Check out our new case study with Taktile and dltHub

Check out our new case study with Taktile and dltHub

Check out our new case study with Taktile and dltHub

Tower Logo
Tower Logo
Tower Logo
python sledding down an iceberg plunging into a lakehouse

Pythons just wanna have fun

Building an Open, Multi-Engine Data Lakehouse with S3 and Python

Dec 12, 2024

The idea of open, multi-engine data lakehouses is gaining momentum in the data industry. Here is what has happened in the last six months alone. 

  • Last week, the data community was abuzz when AWS announced Iceberg-based S3 Tables at this year's re:Invent. 

  • In October, Snowflake launched a managed service for Iceberg metadata catalogs called Open Catalog

  • A month before, in September, at the first Small Data conference in San Francisco, Wes McKinney re-introduced the idea of Composable Data Systems built on the foundation of open storage. 

  • Earlier this year, in June, we had Databricks wedding-crashing Snowflake's Summit by buying Tabular for 2 trillion dollars (ed: we make no guarantees about the correctness of the amount) when Snowflake was announcing the donation of the Polaris Iceberg catalog to open source. 

  • A week later, Motherduck photo-bombed Databrick's own Summit by sending a platoon of duck-costumed people to Moscone Center, carrying signs including "Big Data is Dead" and "Single Machines Rule."    

There is clearly something big brewing in the data management and processing space, and perhaps we are witnessing the beginning of a re-platforming of the entire data stack. However, as is often the case in our industry, there is also a lot of vendor vaporware and FUD. We decided to check what works today and what doesn't by building a realistic, open, multi-engine-capable lakehouse using just a minimal number of components. 


All six posts of this 6-part series are now available:

Part 1: Building Open, Multi-Engine Lakehouse with S3 and Python

Part 2: How Iceberg stores table data and metadata

Part 3: Picking Snowflake Open Catalog as a managed Iceberg catalog

Part 4: How to create S3 buckets to store your lakehouse

Part 5: How to set up a managed Iceberg catalog using Snowflake Open Catalog

Part 6: How to write Iceberg tables using PyArrow and analyze them using Polars

But first, let's review what we are talking about here. 


What are lakehouses and open lakehouses?

If you haven't heard of lakehouses before, think of a data warehouse where tables are stored across many files in public cloud storage services (e.g., Amazon's S3), with the crucial metadata about these tables (for example, which files contain the table's data) stored near the data in the same cloud bucket.

However, storing tabular data in files on S3 does not make this collection of files an open lakehouse. 

A lakehouse becomes "open" when two or more "engines", for example, Spark, Snowflake, or even one of those newer Python frameworks like Polars, can read and write from these tables concurrently as if data was stored in their native storage (e.g., FDN files in Snowflake).

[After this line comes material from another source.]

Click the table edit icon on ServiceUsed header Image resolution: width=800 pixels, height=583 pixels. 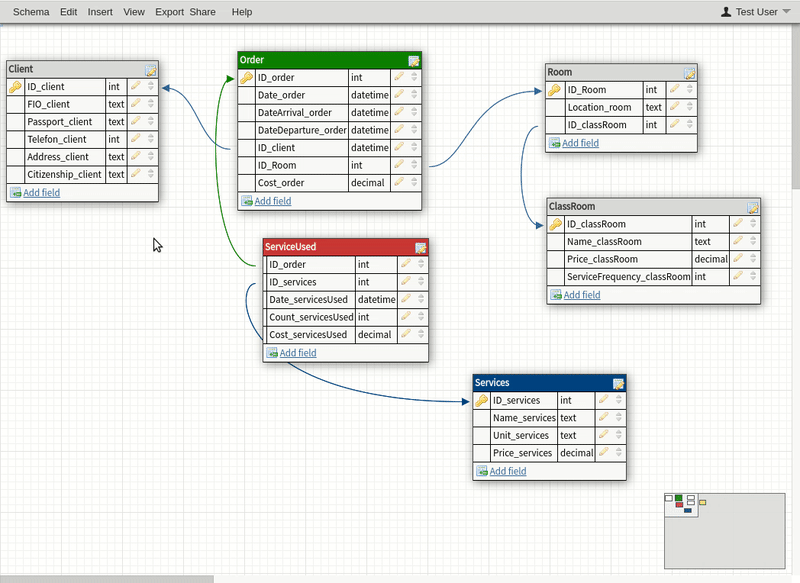tap(420, 246)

Two things enable this openness:

  • An open table format like Apache Iceberg, and

  • A catalog service that coordinates changes to the table metadata. 

The following diagram illustrates the architecture of open lakehouses.


If you are in the business of using or building data platforms, you have probably encountered data platform teams that use Spark and Snowflake simultaneously but for different workloads (the typical split is Spark for ML workloads and Snowflake for everyone who prefers SQL). 

These teams are forced to build expensive ETL processes that move data from one system to the other. Many customers think this is a waste of their money and time, which led to the development of technologies such as Apache Iceberg (originally developed at Netflix).

Now that we have covered the basics, let's set our goals for our project.

  • Realistic data storage setup: while we all like developing on our overpowered Macbooks, the lakehouse must live in cloud storage, not on our local disks. 

  • Python-first: DuckDB and Spark are great, but Python ain't shabby either. There are tons of examples out there showing how to query or create Iceberg tables with DuckDB or Spark. But how about popular Python libraries like Polars?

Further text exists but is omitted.